I had various plans to try and get my kids involved in non-ADF (by which I mean, without portals, but with deities) solstice rituals. One way or the other, none of them worked out — but we did talk about the fact that it was solstice and I tried to impart something of my ramblings about the energy of the season.
And then I realized, I needed to get something done in order to qualify for the Dedicant’s Path. Then, while out with the kids, we found a new climbing tree:
And, while my kids were off chasing frogs I tried my hand at climbing it myself. Then, closer to the sun and thinking I had a bit of time to myself, I tried an impromptu ritual, akin to the Samhain that I felt was so beneficial.
And I had a bit of a nice ritual, honoring the ancestors, the nature spirits, and the shining ones. I even was able to speak some spontaneous praise to Sol and Apollo before being interrupted with the kids.
I considered just counting that as my ritual. (I need to finish up the Dedicant’s Path so I can begin focusing on worshipping in a way that fits me — which will probably be with rituals but without so much pressure.) But then I thought, “no, I had some serious thoughts about this high day and didn’t even make any offerings.”
So I got up early the next morning and made the sacrifices. I didn’t draw an omen, because I wasn’t sure what to ask. In the moment, it felt more like I was just covering an existing debt (not a debt, but more like just doing the right thing, for form’s sake. Like when you go out and buy a friend a card, even though their birthday has passed and you’ve already congratulated them. You both just know that it’s appropriate and you want to have the kind of relationship that includes cards.)

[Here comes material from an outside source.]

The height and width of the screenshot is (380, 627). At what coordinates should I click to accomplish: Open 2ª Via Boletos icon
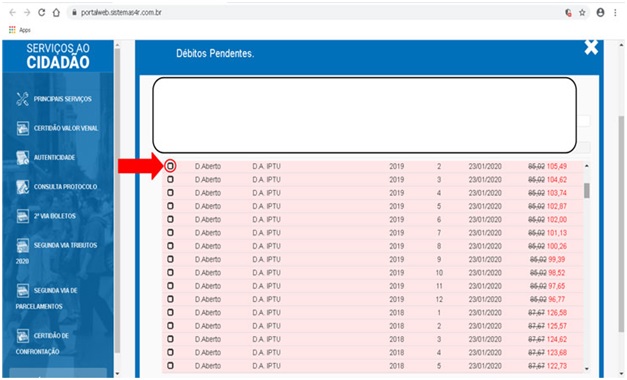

That was my Summer Solstice. I’m a little discouraged. I’d put more thought into what I wanted it to be like, and I wanted it to be an ADF ritual, to gain experience in having them. Also, I have a higher affinity for the ‘solar’ high days (I guess they’re all based on the solar calendar) than for the cross-quarter days. So, I wanted it to be more, but it was still something.
And that’s not nothing.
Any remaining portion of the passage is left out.